Dataset entries
_ _ _

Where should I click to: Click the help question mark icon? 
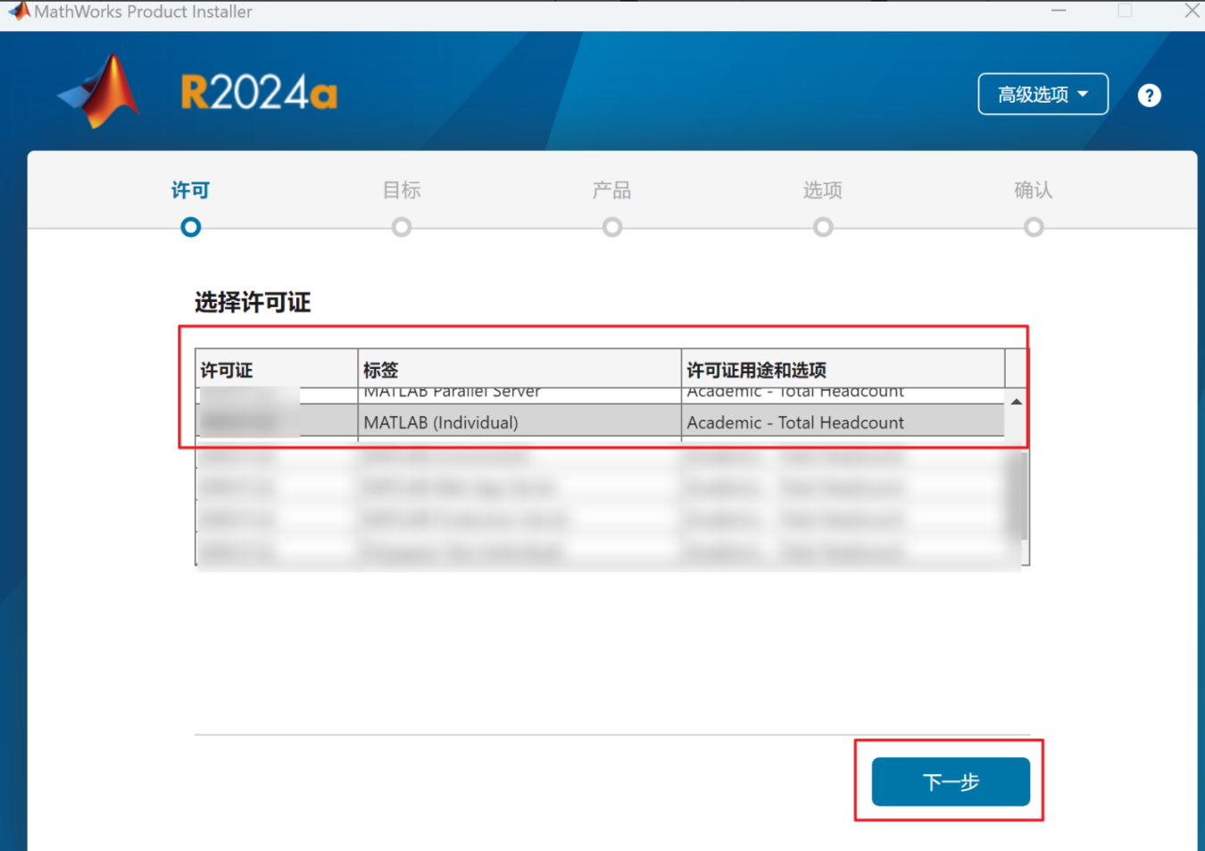(1149, 96)
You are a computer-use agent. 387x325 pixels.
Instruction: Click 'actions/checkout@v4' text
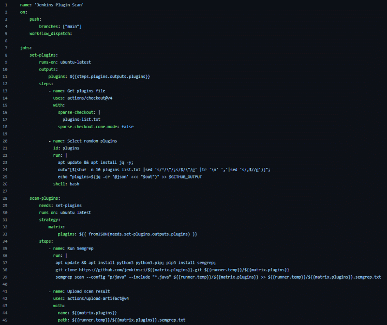click(90, 98)
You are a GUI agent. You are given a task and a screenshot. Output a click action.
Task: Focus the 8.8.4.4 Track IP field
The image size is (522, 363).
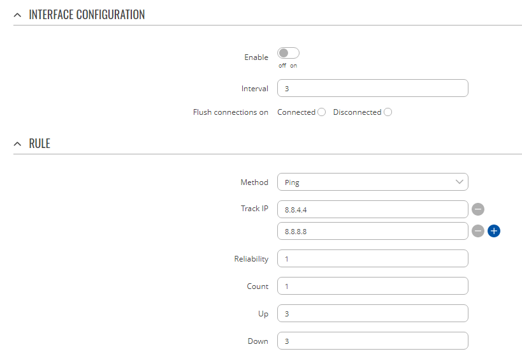pyautogui.click(x=373, y=209)
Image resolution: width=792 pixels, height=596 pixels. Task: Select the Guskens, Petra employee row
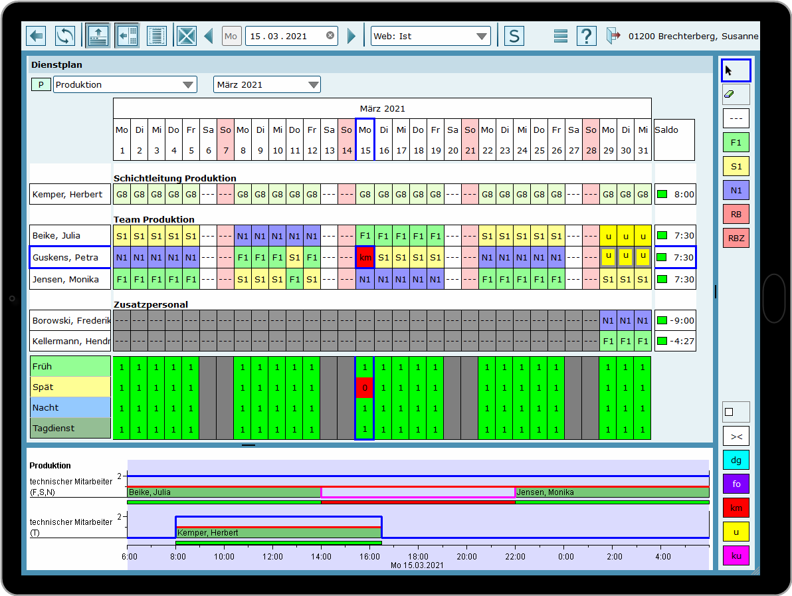(70, 257)
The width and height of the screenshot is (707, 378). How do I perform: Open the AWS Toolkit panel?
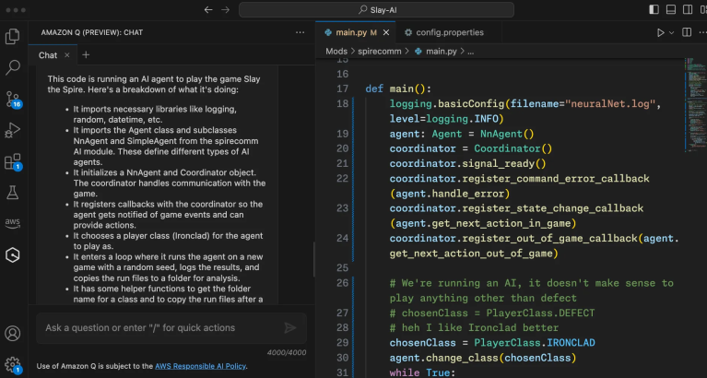pos(13,224)
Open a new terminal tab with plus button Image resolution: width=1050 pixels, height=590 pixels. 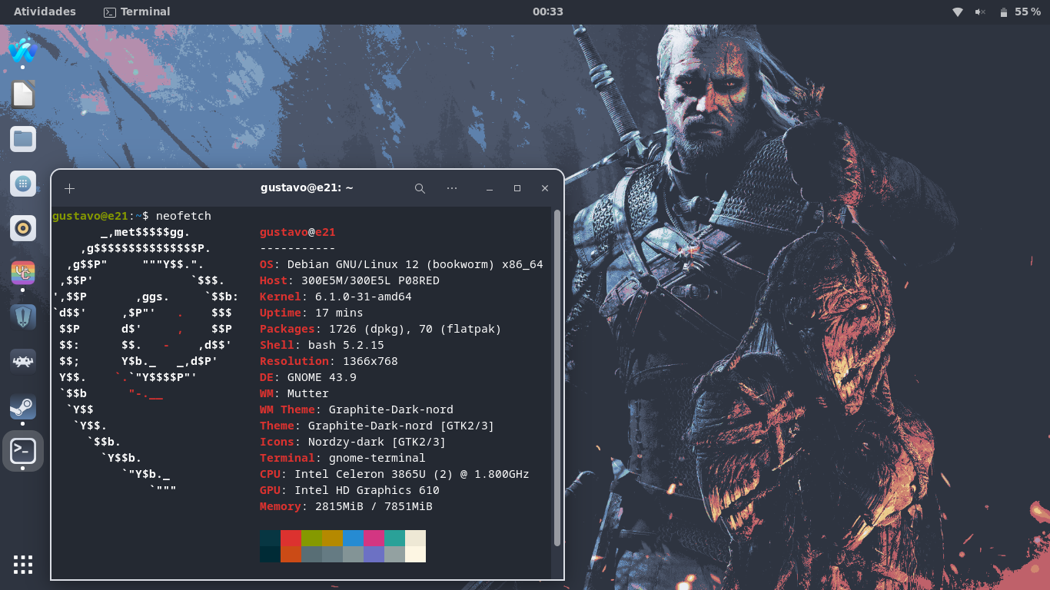coord(70,188)
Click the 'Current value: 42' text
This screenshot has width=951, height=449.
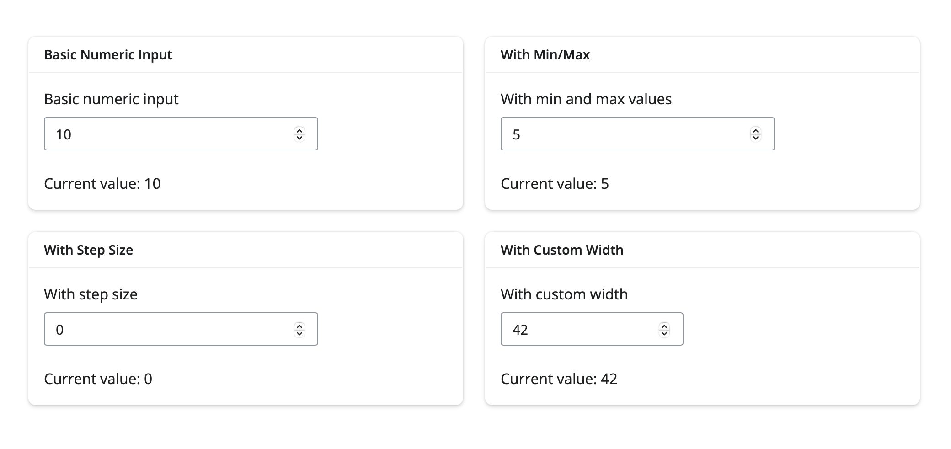point(559,379)
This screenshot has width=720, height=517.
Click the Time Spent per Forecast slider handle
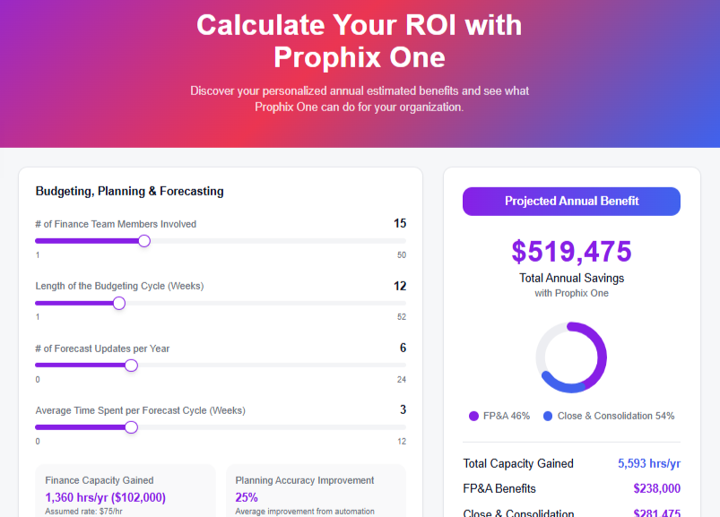pyautogui.click(x=131, y=427)
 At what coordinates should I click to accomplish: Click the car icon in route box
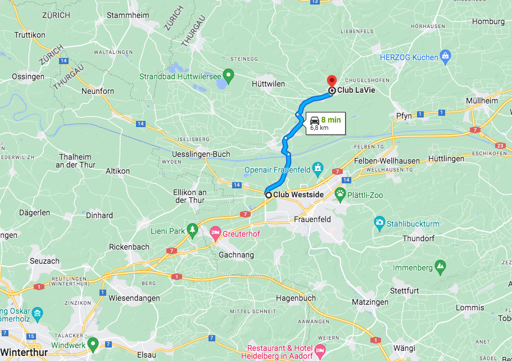click(x=314, y=120)
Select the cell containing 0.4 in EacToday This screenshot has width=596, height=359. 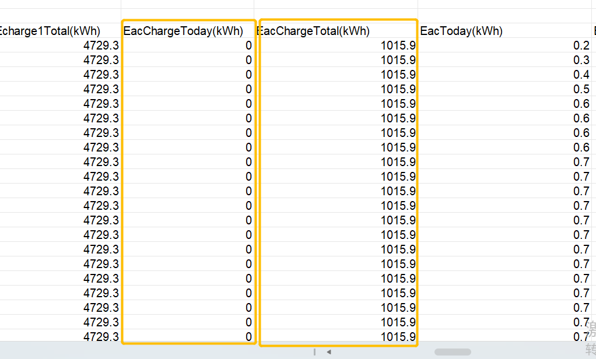(x=505, y=74)
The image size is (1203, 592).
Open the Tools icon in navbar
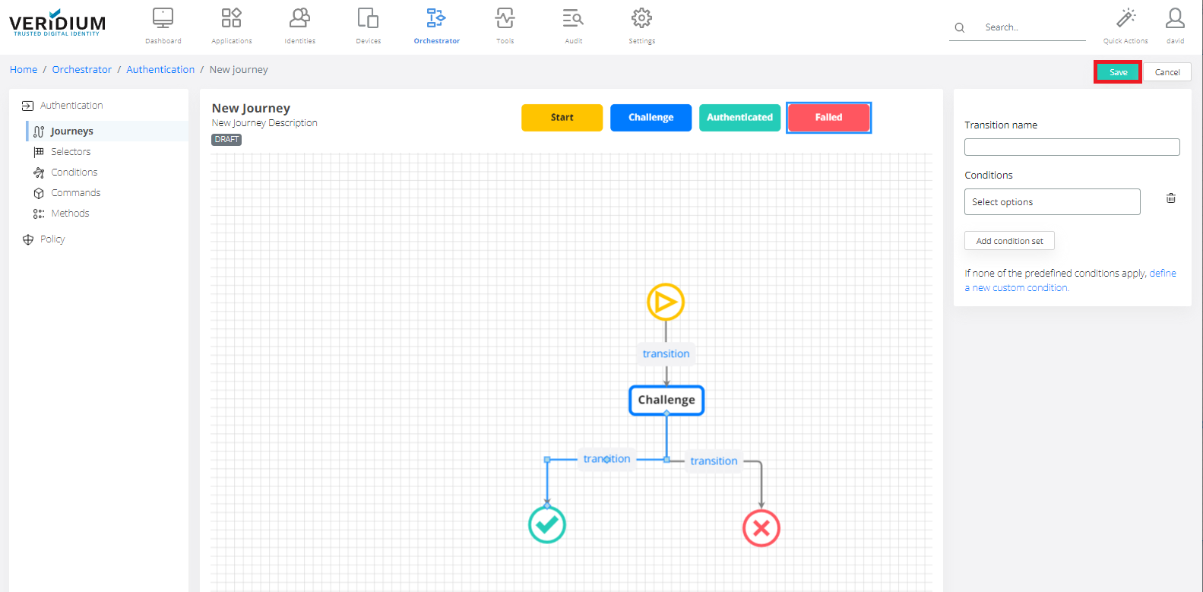point(505,18)
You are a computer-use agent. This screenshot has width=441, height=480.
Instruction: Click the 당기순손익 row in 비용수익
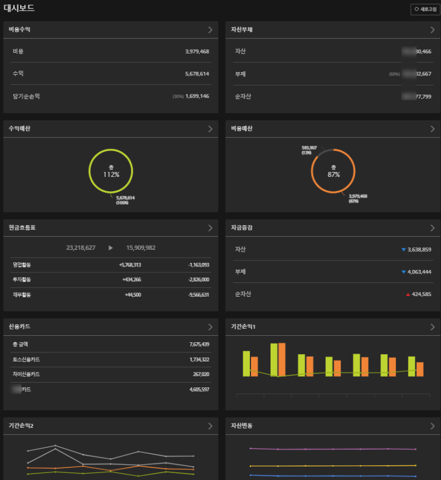point(110,96)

_ _ _

▶ _EXERCISE REQUIREMENTS_:
Search the data for the string "computer" and copy each line where it appears.

▶ _SOLUTION BELOW_:
You are a computer-use agent. 387x325 pixels.
You are a computer-use agent. This screenshot has width=441, height=480.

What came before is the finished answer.